Une rivière calme. Un drapeau jaune, vert et rouge orné d’une étoile blanche flotte de l’autre côté. Un bateau pneumatique apparaît, se rapproche et débarque une passagère. Après avoir payé sa course, elle monte en silence sur une moto qui l’attendait. Le chauffeur démarre.
Le premier plan du nouveau film de Midi Z est caractéristique de son approche sobre du tragique et de sa concision narrative. En traversant cette rivière, c’est son pays que la passagère a quitté – comme on le comprendra plus ou moins vite, elle arrive en Thaïlande depuis la Birmanie. Liangqing rencontrera en chemin le galant Guo, avant d’arriver chez des compatriotes qui la guideront tant bien que mal dans son nouvel environnement – même ici, trouver du travail devient de plus en plus difficile.

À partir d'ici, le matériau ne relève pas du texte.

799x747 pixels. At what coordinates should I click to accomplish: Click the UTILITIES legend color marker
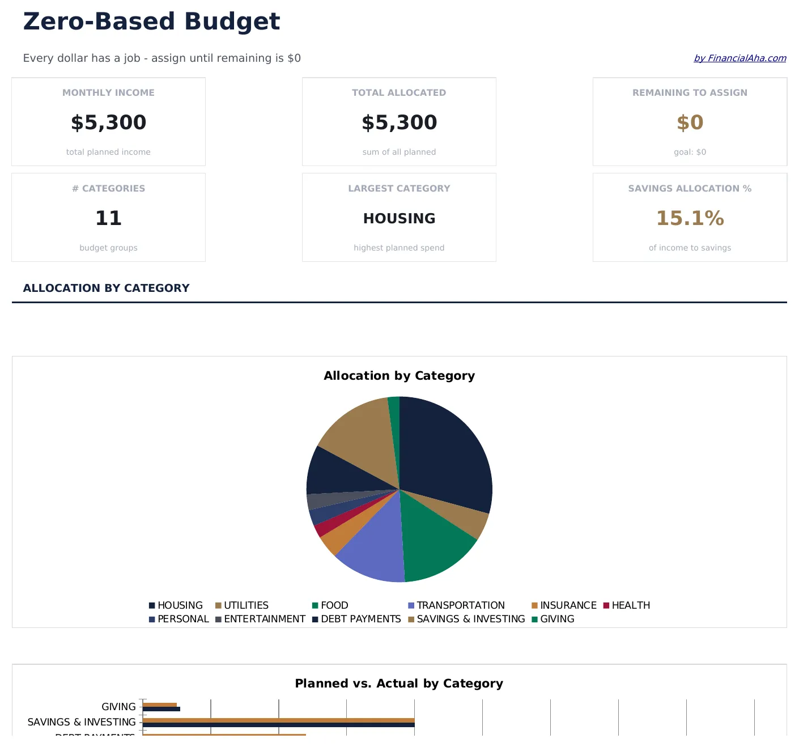(x=218, y=605)
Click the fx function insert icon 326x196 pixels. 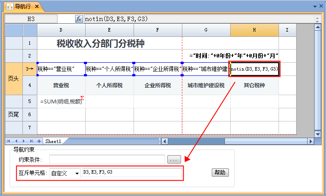(79, 19)
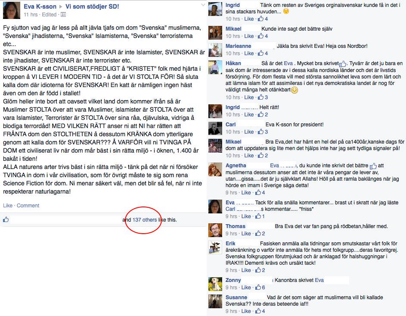Click the audience group icon beside Edited
This screenshot has height=316, width=406.
[63, 15]
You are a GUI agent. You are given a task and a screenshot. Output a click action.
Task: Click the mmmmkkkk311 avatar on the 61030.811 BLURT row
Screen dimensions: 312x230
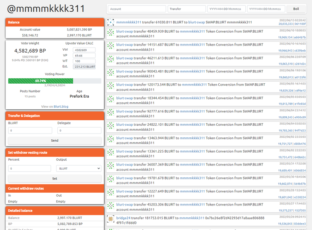tap(110, 23)
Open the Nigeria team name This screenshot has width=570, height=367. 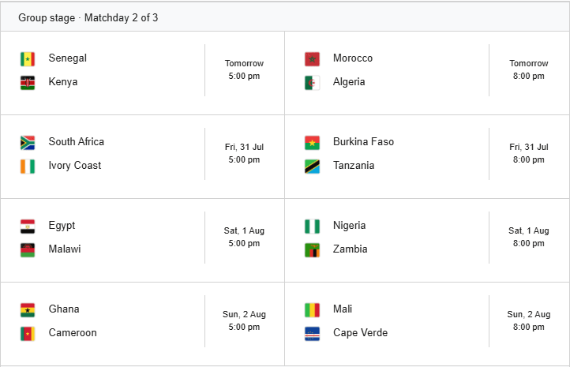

À seulement 34 ans, le cinéaste birman exilé à Taiwan Midi Z a déjà réalisé six longs métrages documentaires et de fiction qui ont connu une certaine reconnaissance dans les festivals internationaux (et même aux Oscars), à défaut de bénéficier de sorties en salles. La maîtrise et l’intelligence qui caractérisent Adieu Mandalay ne tombent donc pas tout à fait du ciel. Inspiré d’un faits divers auquel Midi Z fut confronté dans son enfance ainsi que de sa propre expérience de l’exil, ce nouvel opus est également le fruit d’un long travail d’enquête auprès de travailleurs immigrés en Thaïlande. Si le film est réaliste, on n’y trouvera pas ces plans tournés caméra à l’épaule qui cherchent à exprimer de façon épidermique la précarité des vies racontées. Le réalisme de Midi Z, plus profond voire abstrait, n’est pas incompatible avec la stylisation. Il s’appuie sur une caméra placide, des plans qui durent, et surtout une sécheresse narrative peu commune. Grâce à celle-ci, le film a tout d’une mécanique implacable et pourtant rien d’une démonstration. Si elle a trait à une forme d’efficacité – le film est exempt de digressions et chaque scène joue un rôle dramatique précis –, elle relève surtout d’une recherche d’authenticité : en se concentrant sur des actes fonctionnels et en laissant en arrière-plan le caractère affectif des relations entre les personnages, Midi Z nous plonge dans des existences dont l’enjeu est la survie. Pas de surenchère dramatique, donc, mais un usage de la répétition – de transactions financières, de paroles de rigueur – qui rend compte d’un quotidien appauvri, tout entier tendu vers un avenir que l’on espère meilleur. Dans la jungle ici dépeinte, les sentiments sont avant tout des obstacles. Si vice il y a, cependant, celui-ci reste toujours anonyme. Il ne trouve jamais son origine dans les personnages eux-mêmes, mais dans des situations qui débordent toute volonté individuelle.
Paroles muettes
Après s’être vue refuser un poste de vendeuse, réservé à celles qui ont un permis de travail, Liangqing se trouve contrainte de faire la plonge dans un restaurant tenu par des Birmans. Les circonstances et l’insistance de Guo la pousseront par la suite à quitter la ville pour aller travailler dans une usine, où, dès son arrivée, elle se verra attribuer un numéro, première étape du processus d’effacement de soi requis, semble-t-il, pour réussir dans la clandestinité. Tout au long de ce récit, les paroles échangées sont réduites au strict minimum et jamais les personnages ne se confient plus qu’il ne leur est nécessaire, mais cette distance n’empêche pas l’intensité émotionnelle. Grâce, d’abord, aux interprètes qui font admirablement exister la bienveillance équivoque de Guo (Kai Ko) et la détermination inébranlable de Liangqing, magnifique personnage oscillant entre opacité et transparence (Wu Ke-xi, actrice fétiche du réalisateur). Grâce, surtout, à la façon dont Midi Z fait parler les images. Dans la voiture qui conduit Liangqing à Bangkok, la coexistence dans le plan d’un mouvement vers l’avant et d’un mouvement contraire, vu dans le rétroviseur, est la métaphore parfaite du sentiment d’attraction-répulsion qu’inspire un pays où la jeune femme espère se réaliser mais où son identité sera mise en péril, et de ce départ qui n’en est pas tout à fait un, puisqu’il est aussi motivé par le souci d’améliorer la condition de qui sont restés – l’argent gagné à l’étranger leur étant immédiatement envoyé. Et lorsque la figure de Liangqing est brouillée par une trame de fils qu’elle manipule, c’est toute l’ambiguïté de sa situation, maîtrisée autant que possible mais néanmoins inextricable, qui nous saute à la figure.